Wolinski: Ben de bunu her yerde yapmıyorum. Charlie Hebdo'da istediğimi yapıyorum çünkü o bağımsız ve ancak 40 bin satan bir gazete. Sözünü ettiğim provokasyon amatörlerinin aldığı bir gazete. Oysa Paris Match’a çizerken dikkatli davranmak zorundayım.

Gülgeç: Bir tür oto-sansür mü?

Wolinski: Hayır, böyle görmüyorum. Okuruna göre davranmak diye bilirsiniz buna. Paris Match’a çizdiklerimin okuru ailelerdir ve gazeteyi benim desenlerim için almazlar. Onları Monaco Prensesi'nin marifetleri ilgilendirir. Bundan altı-yedi yıl önce de Komünist Parti'nin yayın organı L'Humanite'de çizerken aynı durumla karşılaştım. O da bir “aile” gazetesiydi sonuçta. Belki aileler komünistti, hepsi bu.

Gökhan: O sınırları aştığınızda ne oluyor?

Wolinski: Evet, ara sıra kulağımı çekiyorlar, ama seks konusunda değil. Örneğin, son olarak Amsterdam yakınlarında bir İsrail uçağı düşmüştü. Bu konuda çizdiğim karikatürde insani bazı değerler açısından rahatsız olan okurlardan büyük tepki gelmişti. Bu bir denge meselesi. Tek yanlı çizimler yaptığınızda da bu tepkiyi alırsınız. Ben mümkün olduğunca meseleyi bir kaç yandan görmeye çalışıyorum. Eleştirirken sağlı sollu eleştirmeye çalışıyorum. Örneğin Körfez Savaşı'na başından beri karşıydım. Plantu gibi Saddam'ı eli kanlı, katil diktatör olarak göstermedim. Savaşa karşı, hatta neredeyse Amerika'ya karşı karikatürler çizdim ve o ortamda son derece yadırgandım. Ya da Yugoslavya'da yaşananlar... Evet, hiç birşey anlamıyorum. Bana son derece karışık geliyor. Haklı-haksız taraftan tam olarak anlayamadığım için de bu konuda karikatür çizmiyorum. Ben daha çok Fransız iç politikasına dönük karikatürler çiziyorum. Söyleyecek sözünüz olmadığında nasıl karikatür yapabilirsiniz ki?

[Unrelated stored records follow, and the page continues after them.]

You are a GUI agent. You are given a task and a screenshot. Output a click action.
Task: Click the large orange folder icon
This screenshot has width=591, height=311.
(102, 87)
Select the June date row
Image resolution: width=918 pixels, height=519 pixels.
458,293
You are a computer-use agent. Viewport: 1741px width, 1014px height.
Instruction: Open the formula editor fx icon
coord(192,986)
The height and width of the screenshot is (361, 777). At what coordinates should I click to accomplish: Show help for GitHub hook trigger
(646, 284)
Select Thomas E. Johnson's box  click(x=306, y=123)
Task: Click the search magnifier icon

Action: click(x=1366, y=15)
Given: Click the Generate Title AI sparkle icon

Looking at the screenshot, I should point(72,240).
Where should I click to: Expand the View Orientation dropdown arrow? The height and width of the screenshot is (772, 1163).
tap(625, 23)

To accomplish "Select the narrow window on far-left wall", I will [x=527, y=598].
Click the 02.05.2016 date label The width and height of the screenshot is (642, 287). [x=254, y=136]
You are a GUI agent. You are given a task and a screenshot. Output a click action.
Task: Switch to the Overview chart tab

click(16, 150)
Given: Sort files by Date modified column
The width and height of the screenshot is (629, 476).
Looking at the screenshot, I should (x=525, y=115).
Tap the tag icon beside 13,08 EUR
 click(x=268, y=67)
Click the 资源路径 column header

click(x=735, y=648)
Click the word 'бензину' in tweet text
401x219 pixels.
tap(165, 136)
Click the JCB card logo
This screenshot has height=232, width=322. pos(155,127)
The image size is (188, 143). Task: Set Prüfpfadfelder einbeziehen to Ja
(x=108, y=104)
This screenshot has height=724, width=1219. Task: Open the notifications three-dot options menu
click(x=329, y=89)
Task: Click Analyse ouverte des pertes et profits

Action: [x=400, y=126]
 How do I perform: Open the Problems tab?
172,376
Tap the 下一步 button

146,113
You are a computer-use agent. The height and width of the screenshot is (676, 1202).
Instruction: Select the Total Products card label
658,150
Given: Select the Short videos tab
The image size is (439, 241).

Gülgeç: Anlamadığınız şeyi çizmediğinizi söylüyorsunuz. Kadınlara yönelik acımasız eleştirileriniz var. Erkeklere de aynı derecede acımasız yaklaşıyorsunuz cinsellikle ilgili karikatürlerinizde. Erkekleri anladığınızı kabul edersek, kadınları da yeterince anladığınızı söyleyebilir miyiz?

(Gülüşmeler) Wolinski: Kadınların hepsini tanımıyorum. (Tekrar gülüşmeler) Benim kadınları anlama çabam da yok. Tavuğu seviyorum. Ama onu anlamaya çalışmıyorum.

Gökhan: Bunu Türkiye'deki feministler pek sevmeyecek sanırım.

Wolinski: Benim eşim de bir feminist.

Gökhan: Çizdiğiniz karikatürler için açılmış davalar var mı?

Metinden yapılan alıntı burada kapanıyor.